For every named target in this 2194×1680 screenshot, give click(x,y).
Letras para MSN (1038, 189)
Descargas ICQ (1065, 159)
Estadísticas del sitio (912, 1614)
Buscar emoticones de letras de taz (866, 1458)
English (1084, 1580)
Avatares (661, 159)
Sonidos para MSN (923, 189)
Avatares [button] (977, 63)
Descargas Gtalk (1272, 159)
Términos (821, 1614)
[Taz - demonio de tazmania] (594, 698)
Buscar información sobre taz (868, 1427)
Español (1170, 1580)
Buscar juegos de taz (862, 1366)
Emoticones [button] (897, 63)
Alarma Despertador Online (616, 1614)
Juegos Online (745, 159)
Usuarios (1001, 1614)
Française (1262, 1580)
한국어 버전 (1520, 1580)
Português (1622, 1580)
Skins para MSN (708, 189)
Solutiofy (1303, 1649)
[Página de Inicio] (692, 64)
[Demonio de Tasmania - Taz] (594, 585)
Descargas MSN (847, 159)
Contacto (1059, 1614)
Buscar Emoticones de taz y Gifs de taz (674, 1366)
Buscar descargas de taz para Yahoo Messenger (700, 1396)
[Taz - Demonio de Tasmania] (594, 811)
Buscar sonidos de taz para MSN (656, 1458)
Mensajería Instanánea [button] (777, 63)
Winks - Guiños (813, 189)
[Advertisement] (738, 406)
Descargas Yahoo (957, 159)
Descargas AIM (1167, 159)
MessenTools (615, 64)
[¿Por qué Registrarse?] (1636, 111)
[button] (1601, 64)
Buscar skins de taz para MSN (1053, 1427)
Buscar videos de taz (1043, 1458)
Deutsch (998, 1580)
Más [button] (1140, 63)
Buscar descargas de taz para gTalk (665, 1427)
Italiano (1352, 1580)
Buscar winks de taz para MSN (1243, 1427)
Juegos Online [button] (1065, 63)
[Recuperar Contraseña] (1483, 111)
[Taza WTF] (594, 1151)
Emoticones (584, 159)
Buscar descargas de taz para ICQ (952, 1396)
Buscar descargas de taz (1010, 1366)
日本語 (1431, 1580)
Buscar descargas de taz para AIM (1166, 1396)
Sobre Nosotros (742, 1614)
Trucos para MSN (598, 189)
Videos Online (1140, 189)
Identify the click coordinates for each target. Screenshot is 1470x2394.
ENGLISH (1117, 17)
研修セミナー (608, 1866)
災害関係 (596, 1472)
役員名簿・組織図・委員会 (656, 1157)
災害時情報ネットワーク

WORK TO COMPLETE. Whatever else the listing above holds, retype exactly only the lines from the one containing "Solutiofy (1303, 1649)" to the one containing "[button] (1601, 64)", both ends kept.

THE ANSWER.
Solutiofy (1303, 1649)
[Página de Inicio] (692, 64)
[Demonio de Tasmania - Taz] (594, 585)
Descargas MSN (847, 159)
Contacto (1059, 1614)
Buscar Emoticones de taz y Gifs de taz (674, 1366)
Buscar descargas de taz para Yahoo Messenger (700, 1396)
[Taz - Demonio de Tasmania] (594, 811)
Buscar sonidos de taz para MSN (656, 1458)
Mensajería Instanánea [button] (777, 63)
Winks - Guiños (813, 189)
[Advertisement] (738, 406)
Descargas Yahoo (957, 159)
Descargas AIM (1167, 159)
MessenTools (615, 64)
[¿Por qué Registrarse?] (1636, 111)
[button] (1601, 64)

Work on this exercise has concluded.